Dos años más tarde, el primer emperador se encuentra en el este del país a la vuelta de uno de
sus viajes destinados a asentar el nuevo orden político, en el que le acompaña su hijo pequeño,
Ershi. Un periplo que también le ha servido para encontrarse con magos que le informan de los
progresos en encontrar el elixir que le hará inmortal. Para entonces ya sabe que su barco de
jóvenes buscadores de la droga mágica ha sido un fracaso. Nunca regresó. Los magos se excusan
diciendo que un gran pez les impide el paso hacia el paraíso de los inmortales. El propio
emperador decide embarcarse para avistarlo en persona. En alta mar enferma y emprende
precipitadamente el camino de vuelta a Qin, durante el cual morirá (210 antes de Cristo). Ershi
traicionará el testamento de su padre para alzarse él al trono –en lugar de su desterrado
hermano mayor– con ayuda de los consejeros palaciegos más ambiciosos. La lucha interna por
el poder facilitará la caída de la dinastía en tan sólo cuatro años. En el exterior, todo lo que ha
construido Qin Shihuang se derrumba, pero el emperador no lo llega a ver: su fastuoso mundo
de ultratumba, con los 7.000 guerreros de terracota protegiéndole, se mantendrá intacto
durante dos mil años.
Podemos decir que en 1973, dos milenios después de morir, el primer emperador resucita con
todas las de la ley. Ese año estalla el conflicto en el seno del Partido Comunista Chino. Las
críticas a Mao arrecian, y uno de los argumentos que más molestan al Gran Timonel es el
siguiente: “Mao es el mayor déspota feudal en la historia de China, que viste las ropas del
marxismo-lenilismo, pero impone las leyes de Qin Shihuang”. La comparación es poco menos
que tratarlo de tirano. El primer emperador vuelve al centro de la escena.

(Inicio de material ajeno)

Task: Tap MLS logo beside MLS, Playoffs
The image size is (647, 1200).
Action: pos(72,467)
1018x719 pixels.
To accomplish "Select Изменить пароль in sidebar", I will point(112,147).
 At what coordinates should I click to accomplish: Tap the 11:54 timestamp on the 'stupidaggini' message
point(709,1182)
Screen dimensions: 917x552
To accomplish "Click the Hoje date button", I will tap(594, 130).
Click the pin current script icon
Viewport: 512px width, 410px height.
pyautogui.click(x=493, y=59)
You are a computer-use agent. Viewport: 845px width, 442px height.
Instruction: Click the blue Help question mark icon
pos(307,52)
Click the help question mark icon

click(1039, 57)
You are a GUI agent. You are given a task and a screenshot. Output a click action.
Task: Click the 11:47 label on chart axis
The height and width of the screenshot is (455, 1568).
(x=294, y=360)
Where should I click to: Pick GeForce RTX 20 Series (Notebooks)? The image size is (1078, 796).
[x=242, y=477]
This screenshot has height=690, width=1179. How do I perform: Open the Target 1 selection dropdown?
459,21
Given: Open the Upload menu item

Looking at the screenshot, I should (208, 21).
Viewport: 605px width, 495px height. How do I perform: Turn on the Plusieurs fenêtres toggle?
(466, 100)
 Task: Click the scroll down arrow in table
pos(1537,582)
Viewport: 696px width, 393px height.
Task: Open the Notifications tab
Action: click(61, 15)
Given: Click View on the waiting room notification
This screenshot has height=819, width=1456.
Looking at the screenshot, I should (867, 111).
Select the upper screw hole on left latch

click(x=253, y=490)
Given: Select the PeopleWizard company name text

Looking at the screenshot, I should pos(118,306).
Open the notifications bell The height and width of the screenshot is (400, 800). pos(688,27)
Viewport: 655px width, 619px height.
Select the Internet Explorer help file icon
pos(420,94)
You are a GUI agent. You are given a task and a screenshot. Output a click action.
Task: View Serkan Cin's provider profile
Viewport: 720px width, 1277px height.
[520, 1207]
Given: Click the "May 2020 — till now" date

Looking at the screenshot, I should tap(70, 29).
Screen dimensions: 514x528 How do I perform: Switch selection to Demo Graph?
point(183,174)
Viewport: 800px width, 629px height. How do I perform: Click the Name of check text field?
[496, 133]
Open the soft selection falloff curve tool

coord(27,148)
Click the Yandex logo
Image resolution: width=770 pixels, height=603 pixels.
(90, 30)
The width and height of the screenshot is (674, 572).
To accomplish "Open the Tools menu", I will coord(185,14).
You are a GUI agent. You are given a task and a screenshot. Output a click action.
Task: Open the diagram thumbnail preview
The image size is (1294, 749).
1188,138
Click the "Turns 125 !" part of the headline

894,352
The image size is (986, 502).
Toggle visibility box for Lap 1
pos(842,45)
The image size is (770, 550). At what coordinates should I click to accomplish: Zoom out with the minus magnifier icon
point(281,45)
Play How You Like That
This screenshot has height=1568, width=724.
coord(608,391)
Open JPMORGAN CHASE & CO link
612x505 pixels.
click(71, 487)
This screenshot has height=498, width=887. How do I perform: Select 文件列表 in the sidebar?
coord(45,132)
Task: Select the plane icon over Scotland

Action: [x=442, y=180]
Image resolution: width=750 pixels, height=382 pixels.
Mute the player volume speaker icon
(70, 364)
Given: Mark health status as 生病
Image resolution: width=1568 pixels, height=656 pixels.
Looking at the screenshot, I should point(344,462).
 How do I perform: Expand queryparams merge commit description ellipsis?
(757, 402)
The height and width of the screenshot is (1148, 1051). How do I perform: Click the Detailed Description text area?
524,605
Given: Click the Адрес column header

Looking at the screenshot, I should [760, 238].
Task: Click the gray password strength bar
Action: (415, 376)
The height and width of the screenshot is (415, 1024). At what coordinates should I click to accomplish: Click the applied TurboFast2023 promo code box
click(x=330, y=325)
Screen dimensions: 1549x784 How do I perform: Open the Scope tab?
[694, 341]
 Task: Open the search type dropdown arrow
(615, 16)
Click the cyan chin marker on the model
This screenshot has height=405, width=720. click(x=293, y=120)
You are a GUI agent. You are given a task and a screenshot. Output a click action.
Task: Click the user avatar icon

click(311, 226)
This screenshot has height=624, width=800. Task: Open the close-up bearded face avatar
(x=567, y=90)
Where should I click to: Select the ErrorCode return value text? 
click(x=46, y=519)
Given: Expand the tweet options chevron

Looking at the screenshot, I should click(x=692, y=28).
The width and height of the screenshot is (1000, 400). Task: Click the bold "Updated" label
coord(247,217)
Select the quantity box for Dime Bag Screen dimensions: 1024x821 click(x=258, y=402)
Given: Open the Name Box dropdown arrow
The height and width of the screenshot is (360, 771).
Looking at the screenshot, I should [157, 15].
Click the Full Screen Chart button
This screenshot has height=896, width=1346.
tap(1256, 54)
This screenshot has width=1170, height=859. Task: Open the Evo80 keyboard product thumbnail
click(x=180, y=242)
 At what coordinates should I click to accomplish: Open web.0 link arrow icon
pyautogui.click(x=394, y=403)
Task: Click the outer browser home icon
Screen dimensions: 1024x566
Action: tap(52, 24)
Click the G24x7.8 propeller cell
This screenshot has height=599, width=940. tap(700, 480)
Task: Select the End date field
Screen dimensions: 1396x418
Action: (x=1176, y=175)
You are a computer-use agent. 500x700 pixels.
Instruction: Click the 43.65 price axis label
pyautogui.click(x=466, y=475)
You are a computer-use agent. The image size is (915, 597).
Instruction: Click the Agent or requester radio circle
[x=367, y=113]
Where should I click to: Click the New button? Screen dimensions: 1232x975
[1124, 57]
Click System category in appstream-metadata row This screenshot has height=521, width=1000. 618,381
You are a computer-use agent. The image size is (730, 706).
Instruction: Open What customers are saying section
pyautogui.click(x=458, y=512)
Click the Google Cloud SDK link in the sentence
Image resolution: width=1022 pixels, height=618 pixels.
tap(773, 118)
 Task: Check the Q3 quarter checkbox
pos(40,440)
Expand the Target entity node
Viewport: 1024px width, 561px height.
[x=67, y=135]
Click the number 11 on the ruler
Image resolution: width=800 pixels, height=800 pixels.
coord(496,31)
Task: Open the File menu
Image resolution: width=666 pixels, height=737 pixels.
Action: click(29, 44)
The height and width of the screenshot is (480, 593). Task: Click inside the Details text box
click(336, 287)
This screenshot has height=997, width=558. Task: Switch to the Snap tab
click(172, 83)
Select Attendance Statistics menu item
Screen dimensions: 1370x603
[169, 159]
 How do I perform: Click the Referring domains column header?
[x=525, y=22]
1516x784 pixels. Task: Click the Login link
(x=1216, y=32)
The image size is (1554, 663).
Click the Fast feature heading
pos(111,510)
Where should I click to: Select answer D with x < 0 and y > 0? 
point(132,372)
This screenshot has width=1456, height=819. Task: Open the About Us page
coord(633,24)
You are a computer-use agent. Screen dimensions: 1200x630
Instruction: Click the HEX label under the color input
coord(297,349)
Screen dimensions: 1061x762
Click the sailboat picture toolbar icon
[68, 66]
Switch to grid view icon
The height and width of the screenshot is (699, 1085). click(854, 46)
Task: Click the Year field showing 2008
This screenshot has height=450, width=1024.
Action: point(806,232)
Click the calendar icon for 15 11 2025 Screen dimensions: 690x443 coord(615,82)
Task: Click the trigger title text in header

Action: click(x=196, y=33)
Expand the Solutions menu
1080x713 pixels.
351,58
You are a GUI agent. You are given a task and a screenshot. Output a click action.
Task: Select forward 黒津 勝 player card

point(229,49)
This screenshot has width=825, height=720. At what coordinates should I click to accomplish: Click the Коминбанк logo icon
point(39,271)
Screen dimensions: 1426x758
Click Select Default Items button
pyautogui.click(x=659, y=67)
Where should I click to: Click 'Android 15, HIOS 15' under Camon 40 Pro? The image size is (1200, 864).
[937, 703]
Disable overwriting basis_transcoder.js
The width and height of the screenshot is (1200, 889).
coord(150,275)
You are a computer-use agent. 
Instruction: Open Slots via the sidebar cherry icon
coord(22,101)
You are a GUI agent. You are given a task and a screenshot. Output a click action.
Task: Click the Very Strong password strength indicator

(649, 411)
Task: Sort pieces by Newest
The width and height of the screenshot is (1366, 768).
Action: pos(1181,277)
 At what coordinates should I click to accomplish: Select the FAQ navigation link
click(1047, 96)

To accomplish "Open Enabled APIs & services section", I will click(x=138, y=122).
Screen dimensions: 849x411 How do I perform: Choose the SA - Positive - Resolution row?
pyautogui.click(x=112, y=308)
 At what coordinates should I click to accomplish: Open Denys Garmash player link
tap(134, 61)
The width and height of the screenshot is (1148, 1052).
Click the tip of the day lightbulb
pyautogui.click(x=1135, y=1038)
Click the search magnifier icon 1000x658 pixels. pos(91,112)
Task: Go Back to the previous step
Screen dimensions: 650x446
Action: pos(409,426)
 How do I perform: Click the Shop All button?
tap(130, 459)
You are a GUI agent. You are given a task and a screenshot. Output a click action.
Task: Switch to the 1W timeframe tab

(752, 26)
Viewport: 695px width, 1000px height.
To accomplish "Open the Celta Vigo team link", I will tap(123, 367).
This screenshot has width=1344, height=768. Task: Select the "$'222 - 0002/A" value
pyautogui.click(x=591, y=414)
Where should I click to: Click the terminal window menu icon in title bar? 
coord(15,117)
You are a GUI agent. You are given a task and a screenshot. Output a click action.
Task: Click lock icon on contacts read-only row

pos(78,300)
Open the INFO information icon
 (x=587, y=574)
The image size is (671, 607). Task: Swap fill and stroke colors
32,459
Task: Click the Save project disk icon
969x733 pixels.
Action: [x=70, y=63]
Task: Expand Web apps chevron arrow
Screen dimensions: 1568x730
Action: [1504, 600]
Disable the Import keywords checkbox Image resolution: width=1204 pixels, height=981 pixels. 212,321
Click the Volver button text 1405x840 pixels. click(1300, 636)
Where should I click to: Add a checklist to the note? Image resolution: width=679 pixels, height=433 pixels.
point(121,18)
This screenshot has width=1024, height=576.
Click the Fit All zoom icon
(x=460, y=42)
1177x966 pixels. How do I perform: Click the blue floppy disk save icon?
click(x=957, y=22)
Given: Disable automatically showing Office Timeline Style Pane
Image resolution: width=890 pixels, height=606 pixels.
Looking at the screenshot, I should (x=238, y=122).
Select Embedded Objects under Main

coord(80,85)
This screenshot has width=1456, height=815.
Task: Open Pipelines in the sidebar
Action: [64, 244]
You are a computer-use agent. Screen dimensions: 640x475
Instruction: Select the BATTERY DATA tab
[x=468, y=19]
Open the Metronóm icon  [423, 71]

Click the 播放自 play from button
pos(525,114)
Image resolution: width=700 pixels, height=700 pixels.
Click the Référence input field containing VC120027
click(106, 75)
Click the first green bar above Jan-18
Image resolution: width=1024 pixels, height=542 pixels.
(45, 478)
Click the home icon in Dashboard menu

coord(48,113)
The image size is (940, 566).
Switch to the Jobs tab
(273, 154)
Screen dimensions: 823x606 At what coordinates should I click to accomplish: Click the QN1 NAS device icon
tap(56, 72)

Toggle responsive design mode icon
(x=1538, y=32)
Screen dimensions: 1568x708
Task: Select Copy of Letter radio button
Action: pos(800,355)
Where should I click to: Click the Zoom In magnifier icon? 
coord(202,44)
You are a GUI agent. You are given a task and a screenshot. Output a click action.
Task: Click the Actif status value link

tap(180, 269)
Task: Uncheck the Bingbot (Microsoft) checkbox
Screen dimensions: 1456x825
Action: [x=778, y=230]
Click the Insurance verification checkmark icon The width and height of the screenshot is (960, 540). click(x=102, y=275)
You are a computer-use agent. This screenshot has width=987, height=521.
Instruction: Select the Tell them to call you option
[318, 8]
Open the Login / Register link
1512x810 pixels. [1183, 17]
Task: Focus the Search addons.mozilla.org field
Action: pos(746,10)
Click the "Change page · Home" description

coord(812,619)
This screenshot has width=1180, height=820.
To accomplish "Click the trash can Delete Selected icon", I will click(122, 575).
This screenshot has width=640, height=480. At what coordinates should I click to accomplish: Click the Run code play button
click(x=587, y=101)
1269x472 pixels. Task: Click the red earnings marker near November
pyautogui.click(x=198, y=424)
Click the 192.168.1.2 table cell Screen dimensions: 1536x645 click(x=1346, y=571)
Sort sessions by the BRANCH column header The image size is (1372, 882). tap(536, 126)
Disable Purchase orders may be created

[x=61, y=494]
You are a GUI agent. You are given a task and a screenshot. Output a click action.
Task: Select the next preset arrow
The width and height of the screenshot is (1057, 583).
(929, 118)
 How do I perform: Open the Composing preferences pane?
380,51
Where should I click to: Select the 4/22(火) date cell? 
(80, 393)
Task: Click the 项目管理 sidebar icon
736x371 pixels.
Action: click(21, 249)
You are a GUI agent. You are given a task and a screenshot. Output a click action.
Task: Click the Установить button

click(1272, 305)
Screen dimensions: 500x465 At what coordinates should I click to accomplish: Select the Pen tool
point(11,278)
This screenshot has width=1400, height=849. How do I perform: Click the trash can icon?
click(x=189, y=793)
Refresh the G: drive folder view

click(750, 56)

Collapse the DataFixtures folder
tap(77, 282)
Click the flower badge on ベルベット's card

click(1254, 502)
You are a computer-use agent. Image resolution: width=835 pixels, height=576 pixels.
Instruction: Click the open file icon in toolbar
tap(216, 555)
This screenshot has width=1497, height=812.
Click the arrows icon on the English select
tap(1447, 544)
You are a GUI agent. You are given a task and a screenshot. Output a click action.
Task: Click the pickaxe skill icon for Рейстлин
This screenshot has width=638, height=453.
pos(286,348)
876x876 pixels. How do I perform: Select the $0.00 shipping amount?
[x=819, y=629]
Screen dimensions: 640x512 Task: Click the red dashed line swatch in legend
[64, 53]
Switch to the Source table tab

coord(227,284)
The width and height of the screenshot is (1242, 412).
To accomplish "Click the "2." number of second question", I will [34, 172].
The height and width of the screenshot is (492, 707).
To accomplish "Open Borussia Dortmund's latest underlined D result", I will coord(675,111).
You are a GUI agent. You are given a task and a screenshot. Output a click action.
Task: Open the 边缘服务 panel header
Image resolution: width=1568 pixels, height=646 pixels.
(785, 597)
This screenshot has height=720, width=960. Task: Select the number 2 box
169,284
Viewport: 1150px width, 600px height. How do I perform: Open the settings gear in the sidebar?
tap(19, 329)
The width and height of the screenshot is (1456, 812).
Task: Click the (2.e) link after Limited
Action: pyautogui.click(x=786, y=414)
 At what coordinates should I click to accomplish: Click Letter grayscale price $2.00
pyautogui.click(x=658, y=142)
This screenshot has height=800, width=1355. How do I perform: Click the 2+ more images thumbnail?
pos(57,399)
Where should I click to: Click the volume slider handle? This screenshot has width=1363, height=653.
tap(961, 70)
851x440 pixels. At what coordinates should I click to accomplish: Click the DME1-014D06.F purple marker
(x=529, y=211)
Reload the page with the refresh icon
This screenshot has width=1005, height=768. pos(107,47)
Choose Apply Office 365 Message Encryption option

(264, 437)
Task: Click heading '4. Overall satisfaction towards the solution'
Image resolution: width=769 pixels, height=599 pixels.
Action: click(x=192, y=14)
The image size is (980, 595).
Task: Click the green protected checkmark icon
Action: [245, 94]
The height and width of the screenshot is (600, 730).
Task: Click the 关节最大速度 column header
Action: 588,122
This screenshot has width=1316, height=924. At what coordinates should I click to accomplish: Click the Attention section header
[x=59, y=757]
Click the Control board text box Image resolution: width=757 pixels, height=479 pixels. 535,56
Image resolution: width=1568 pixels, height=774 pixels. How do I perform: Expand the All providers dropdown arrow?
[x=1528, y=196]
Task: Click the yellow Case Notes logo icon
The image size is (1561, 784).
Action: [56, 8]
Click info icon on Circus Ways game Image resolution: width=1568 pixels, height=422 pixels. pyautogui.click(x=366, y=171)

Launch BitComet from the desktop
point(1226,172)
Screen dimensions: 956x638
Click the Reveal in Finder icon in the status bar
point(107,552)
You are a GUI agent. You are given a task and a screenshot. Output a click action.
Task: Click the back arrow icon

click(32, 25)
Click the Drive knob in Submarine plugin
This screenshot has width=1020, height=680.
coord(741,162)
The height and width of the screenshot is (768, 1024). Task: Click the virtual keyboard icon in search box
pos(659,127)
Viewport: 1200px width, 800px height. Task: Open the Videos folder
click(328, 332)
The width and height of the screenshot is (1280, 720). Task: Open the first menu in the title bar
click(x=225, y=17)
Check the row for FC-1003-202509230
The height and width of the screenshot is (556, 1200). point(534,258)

La propaganda maoísta decide darle la vuelta a la situación y recupera entonces a Qin Shihuang
como ejemplo de modernización en su época: se elogia su unificación de China bajo un solo
imperio y la organización de un sistema fuertemente centralizado en detrimento de los “estados
ducales”. La quema de los clásicos y el enterramiento de centenares de intelectuales –dos
medidas condenadas durante siglos por la historiografía y la memoria popular chinas– son
reafirmadas por los voceros de Mao como decisiones progresistas. ¿Qué hay de censurable en la
condena a unos cuantos pensadores conservadores desde el punto de vista de quienes acababan
de realizar la Revolución Cultural, una de las más salvajes purgas políticas de la historia
contemporánea?
Al año siguiente (1974), unos campesinos que buscan un pozo de agua desentierran los primeros
guerreros de Xi’an. El mundo de la arqueología se conmociona ante la aparición de un complejo
funerario comparable al de los faraones y se pregunta por el poder del emperador que lo hizo
posible. La sombra de Qin Shihuang, desde entonces, ya no desaparecerá de la escena china, y
hoy se puede rastrear la reivindicación de su figura por parte del nacionalismo más
expansionista (y quizá amenazante). El emperador ha conseguido, al fin, la inmortalidad.